# Dr Fone



## travelking (Jun 4, 2014)

Question for those who have used Dr Fone.

My wife has an iPhone registered to her computer. Can I recover her deleted whatapp messages using my computer? 
How long does it take to transfer messages to my computer if so.
Do I need upgraded paid version of dr Fone? 

Can I see call logs too


----------



## re16 (Oct 9, 2012)

You can recover messages on your computer if have the password or touch ID for the phone. When you plug the phone in it will ask if you trust this computer and you have to say yes.

Once you have trusted a computer once, I don't think you need to do it again. If you don't have access to the password or touch id, you might need to find an opportunity to pick it up prior to the screen lock, plug it in to your computer, say ok to trust computer, than put it back... would be a quick operation. Then do the backup when you have more time. Or you could install Dr. Fone on hers and do a backup, get your info and then remove the program.

The trial version will show you all the data and allow you to review it and I believe it saves the Dr. Fone review file on your computer. If you want to actually export the messages to use in something else or transfer them to another phone, you need the real version. For seeing what is happening, free version should be fine.

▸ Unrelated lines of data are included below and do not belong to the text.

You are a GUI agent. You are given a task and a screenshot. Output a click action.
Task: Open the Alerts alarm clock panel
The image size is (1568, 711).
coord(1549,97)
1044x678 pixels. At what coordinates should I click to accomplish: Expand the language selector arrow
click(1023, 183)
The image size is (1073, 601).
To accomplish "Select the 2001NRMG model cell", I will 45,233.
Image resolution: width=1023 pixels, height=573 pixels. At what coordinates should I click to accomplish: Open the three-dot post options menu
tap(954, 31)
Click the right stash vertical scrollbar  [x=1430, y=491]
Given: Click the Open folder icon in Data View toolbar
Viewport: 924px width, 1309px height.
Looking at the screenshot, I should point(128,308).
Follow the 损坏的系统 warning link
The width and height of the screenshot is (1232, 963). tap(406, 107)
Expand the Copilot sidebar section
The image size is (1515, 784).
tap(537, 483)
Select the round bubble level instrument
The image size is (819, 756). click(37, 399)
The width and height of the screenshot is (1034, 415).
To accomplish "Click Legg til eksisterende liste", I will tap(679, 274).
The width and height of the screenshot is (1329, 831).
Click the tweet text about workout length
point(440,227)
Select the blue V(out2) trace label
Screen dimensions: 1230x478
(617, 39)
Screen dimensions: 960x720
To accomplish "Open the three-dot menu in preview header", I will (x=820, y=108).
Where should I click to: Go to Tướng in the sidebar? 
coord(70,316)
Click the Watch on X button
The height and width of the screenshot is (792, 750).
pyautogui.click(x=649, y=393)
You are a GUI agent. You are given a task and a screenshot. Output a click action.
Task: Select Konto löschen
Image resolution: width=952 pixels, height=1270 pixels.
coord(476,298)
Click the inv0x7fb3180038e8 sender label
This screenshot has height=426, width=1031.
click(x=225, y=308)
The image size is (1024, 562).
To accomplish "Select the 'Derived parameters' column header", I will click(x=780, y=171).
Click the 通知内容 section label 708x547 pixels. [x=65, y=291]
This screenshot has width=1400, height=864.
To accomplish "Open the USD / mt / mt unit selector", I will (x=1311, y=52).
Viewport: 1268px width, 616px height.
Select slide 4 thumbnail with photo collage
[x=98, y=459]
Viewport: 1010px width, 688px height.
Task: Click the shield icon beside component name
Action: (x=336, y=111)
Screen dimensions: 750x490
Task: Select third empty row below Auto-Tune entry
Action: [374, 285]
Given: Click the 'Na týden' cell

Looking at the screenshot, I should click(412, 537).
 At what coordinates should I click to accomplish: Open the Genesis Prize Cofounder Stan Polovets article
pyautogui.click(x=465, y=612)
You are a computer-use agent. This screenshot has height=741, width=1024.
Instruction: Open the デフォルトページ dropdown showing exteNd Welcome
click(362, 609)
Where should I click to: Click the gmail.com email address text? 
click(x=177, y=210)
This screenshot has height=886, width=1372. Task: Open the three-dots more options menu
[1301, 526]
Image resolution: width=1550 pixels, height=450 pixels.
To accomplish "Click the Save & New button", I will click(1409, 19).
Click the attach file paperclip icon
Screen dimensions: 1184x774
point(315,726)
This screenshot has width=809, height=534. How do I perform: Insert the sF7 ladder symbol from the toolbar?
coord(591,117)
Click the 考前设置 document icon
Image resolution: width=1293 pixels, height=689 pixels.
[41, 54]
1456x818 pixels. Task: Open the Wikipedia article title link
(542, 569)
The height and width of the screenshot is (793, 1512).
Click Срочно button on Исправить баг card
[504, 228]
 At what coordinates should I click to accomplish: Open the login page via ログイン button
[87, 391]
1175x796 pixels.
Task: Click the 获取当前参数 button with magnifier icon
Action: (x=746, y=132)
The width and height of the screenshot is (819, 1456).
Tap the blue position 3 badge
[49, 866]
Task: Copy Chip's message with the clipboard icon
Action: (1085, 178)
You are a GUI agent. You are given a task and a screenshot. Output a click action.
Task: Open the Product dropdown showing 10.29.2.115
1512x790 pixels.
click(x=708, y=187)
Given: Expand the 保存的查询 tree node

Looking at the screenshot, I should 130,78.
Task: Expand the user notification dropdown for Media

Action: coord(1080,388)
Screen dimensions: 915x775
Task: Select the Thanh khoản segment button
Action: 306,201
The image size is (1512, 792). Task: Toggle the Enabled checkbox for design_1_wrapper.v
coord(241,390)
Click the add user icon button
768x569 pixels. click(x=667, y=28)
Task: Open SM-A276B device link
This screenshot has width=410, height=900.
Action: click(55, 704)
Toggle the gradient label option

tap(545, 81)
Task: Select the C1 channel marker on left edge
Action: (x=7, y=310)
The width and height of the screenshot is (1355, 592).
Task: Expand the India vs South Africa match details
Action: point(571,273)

It will take some time to run it, I think it took almost two hours, for 64gb iphone backup. I believe that if you stop in the middle you don't see anything.


----------



## re16 (Oct 9, 2012)

Also, if she has done previous backups on her computer, if you have Dr. Fone on her computer, you don't need her phone plugged in and you can look at any deleted items in each backup.

Using it on your computer with her phone will give you whatever deleted messages are currently still on stored on the phone.

Running it on multiple older backups would be ideal.


----------